If Joan predeceases John, the retirement benefits will go to the trust. A trust generally must withdraw the retirement funds in five or six years. However, if the trust qualifies as a Designated Beneficiary and makes the proper filing with the plan administrator, the trust may be able to stretch the payout over the trust beneficiary’s life expectancy.

Someone needs to draft the trust so that it qualifies and make the proper filings with the retirement plan administrator so that the trust is a Designated Beneficiary. If the trust qualifies, the trustee must pay an amount equal to the retirement plan or IRA from the trust for the benefit of the beneficiary or pay tax at a relatively high rate.

  1. Trust for Spouse

Bob and Mary are married. It is the second marriage for each of them and both have children from prior marriages. Bob is seven years older than Mary. Bob has a $2 million IRA. Bob wants funds from the IRA to be available to Mary for her life, but he also wants for the remaining property to go to his children on her death. He names a trust as the recipient of the IRA upon his death. The trust provides for income to Mary for her life with any property remaining on Mary’s death going to Bob’s children.

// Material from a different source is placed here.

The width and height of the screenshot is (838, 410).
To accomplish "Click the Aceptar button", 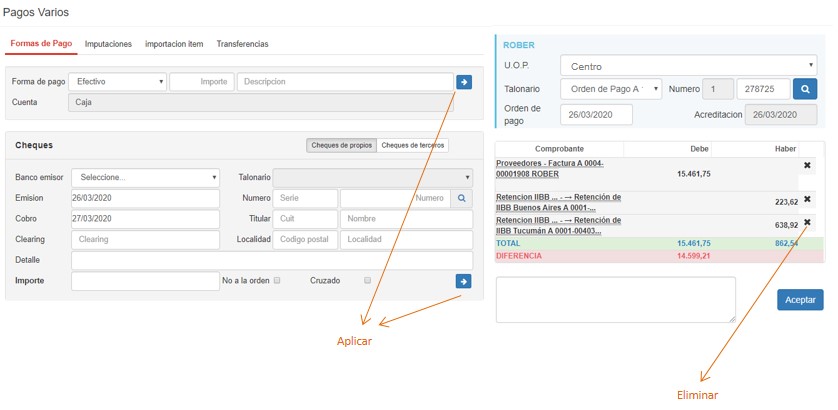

As a surviving spouse, there are options available to Mary that are not available to other beneficiaries. For example, Mary could rollover the IRA to any IRA for herself. She then could take distributions based on her life expectancy, which is longer than Bob’s since she is seven years younger.

If there are other assets that Bob could use to provide for his children, he could name Mary as the outright beneficiary of the IRA. Mary then could take advantage of the options available to a surviving spouse.

If naming Mary as the outright beneficiary is not a workable solution, the trust can be the recipient of Bob’s IRA. If properly structured, Mary can be the Designated Beneficiary and the Required Minimum Distributions can be based on Mary’s life.

An additional consideration in this case is estate tax. A person can leave an unlimited amount of property to his or her spouse and not pay estate tax. However, this exclusion from estate tax would only apply in the case of a trust for a surviving spouse if the surviving spouse can require that the trust pay out its income annually. For the trust to qualify for the estate tax exclusion, the surviving spouse must have the right to the trust income each year. In the current example, Mary could receive most of the IRA during her lifetime if she lives long enough. There might not be much left for Bob’s children.

The point is that a trust may be a beneficiary of a retirement plan. The trust also can be designed and managed so that distributions may be stretched out to increase after-tax income from the qualified plan or IRA. However, designing the trust to obtain the stretched out payments may conflict with other estate planning goals. The beneficiary of a qualified plan or IRA must carefully evaluate the alternatives.


This post discusses general rules and is not specific legal or tax advice for you to rely on. Please consult a qualified advisor to discuss your specific situation.